▶ **Directions for this task**: Copy out every line of the records in which "Expand" can be found.

▶ **Stored data**:
⟨
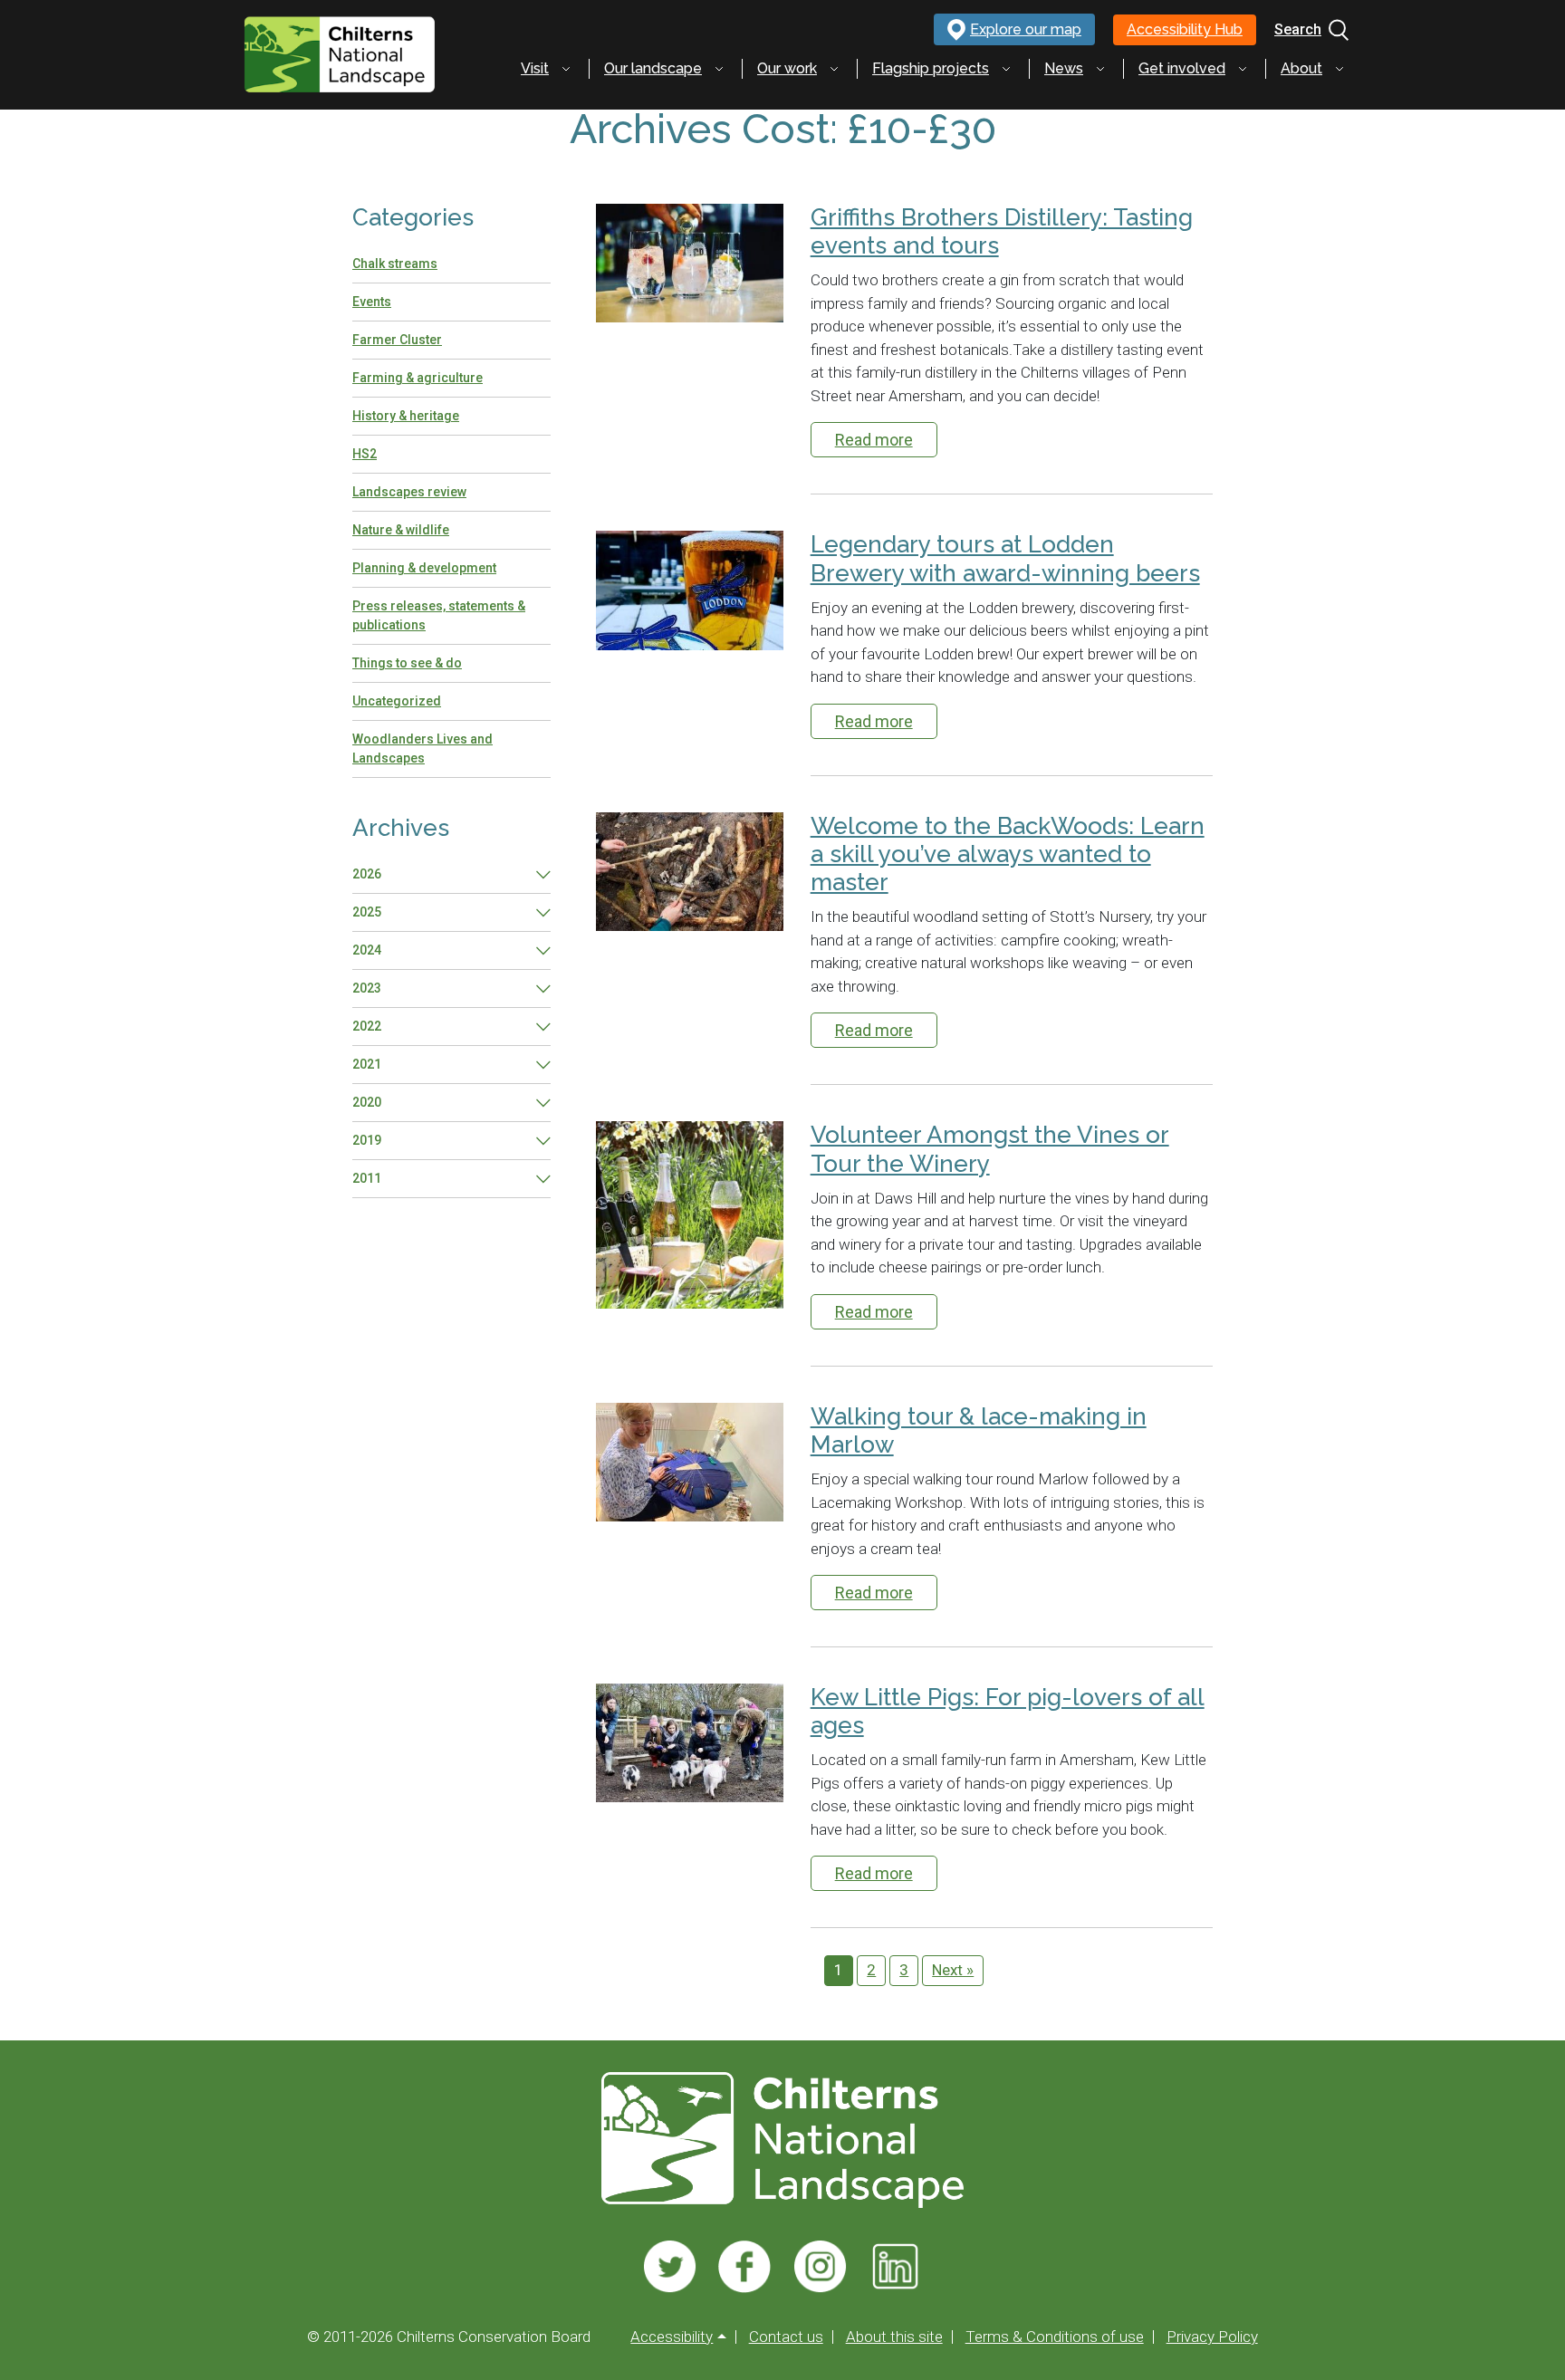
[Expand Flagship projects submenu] (1006, 69)
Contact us (786, 2337)
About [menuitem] (1301, 68)
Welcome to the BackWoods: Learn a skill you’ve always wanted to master (1008, 854)
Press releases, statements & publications (438, 615)
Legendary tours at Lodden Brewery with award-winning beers (1005, 558)
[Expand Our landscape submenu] (719, 69)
⟩
▶ **Answer to this task**:
[Expand Flagship projects submenu] (1006, 69)
[Expand Our landscape submenu] (719, 69)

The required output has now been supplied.